Елы-палы! Это же Варенька Артюхова, почти взрослая девица, ведь только что была пигалица из начальной школы!.. А он уже, оказывается, дядя Леша… А мальчишку не успел узнать, впрочем, это не важно.
Леха плеснул левой рукой налево — коридорчик по улице Репина… И немного погодя, правой рукой направо — прорублен туман до самого конца по Песочному переулку… Словно бы траншея в сугробе. Кажется, облокотись на эту стену из густейшего тумана — выдержит.

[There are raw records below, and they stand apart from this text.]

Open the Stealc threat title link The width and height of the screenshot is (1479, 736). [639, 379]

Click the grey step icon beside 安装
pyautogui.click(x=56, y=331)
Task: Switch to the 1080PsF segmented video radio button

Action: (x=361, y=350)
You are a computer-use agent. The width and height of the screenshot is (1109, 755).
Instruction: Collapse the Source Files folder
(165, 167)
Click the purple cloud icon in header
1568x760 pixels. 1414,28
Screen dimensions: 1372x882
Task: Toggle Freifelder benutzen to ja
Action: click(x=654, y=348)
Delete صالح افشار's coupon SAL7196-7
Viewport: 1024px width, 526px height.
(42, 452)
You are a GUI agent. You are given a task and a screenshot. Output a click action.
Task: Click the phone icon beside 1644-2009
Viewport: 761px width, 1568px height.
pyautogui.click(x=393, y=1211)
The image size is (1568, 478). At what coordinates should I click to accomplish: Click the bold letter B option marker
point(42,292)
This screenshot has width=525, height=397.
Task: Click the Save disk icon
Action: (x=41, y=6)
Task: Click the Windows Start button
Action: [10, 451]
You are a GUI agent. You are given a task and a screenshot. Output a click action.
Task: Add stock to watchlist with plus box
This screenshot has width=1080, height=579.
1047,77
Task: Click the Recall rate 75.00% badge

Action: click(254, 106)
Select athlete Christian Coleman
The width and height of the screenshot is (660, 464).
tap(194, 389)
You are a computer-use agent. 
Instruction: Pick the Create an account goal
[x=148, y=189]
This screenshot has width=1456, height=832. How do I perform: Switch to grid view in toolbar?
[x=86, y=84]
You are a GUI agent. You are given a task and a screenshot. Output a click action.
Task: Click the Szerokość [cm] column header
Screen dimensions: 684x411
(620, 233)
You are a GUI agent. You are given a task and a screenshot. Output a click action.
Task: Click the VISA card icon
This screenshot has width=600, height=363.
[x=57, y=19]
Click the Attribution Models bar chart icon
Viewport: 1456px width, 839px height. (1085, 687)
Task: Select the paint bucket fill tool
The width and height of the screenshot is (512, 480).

Колдовство слабое, еще зыбче летучих осадков, минут через пятнадцать выветрится, но деревенскому люду нравились подобные бескорыстные чудеса, тем более от самого Алексея Гришина… Откуда-то и дети взялись на улице, хотя, казалось бы время позднее. А, понятно, завтра выходные, в школу идти не надо. За Лехой и Мурманом увязалась целая ватажка малолетних сорванцов: скрытно бегут по туману вдоль коридора, сопят, смеются, даже пересвистываются «тайным» детским свистом, которому всех местных малышей, из поколения в поколение, домовые учат… Прячутся и, небось, думают, что Лёха и Мурман совсем уже лошки, неспособные расслышать инфразвуковые волны.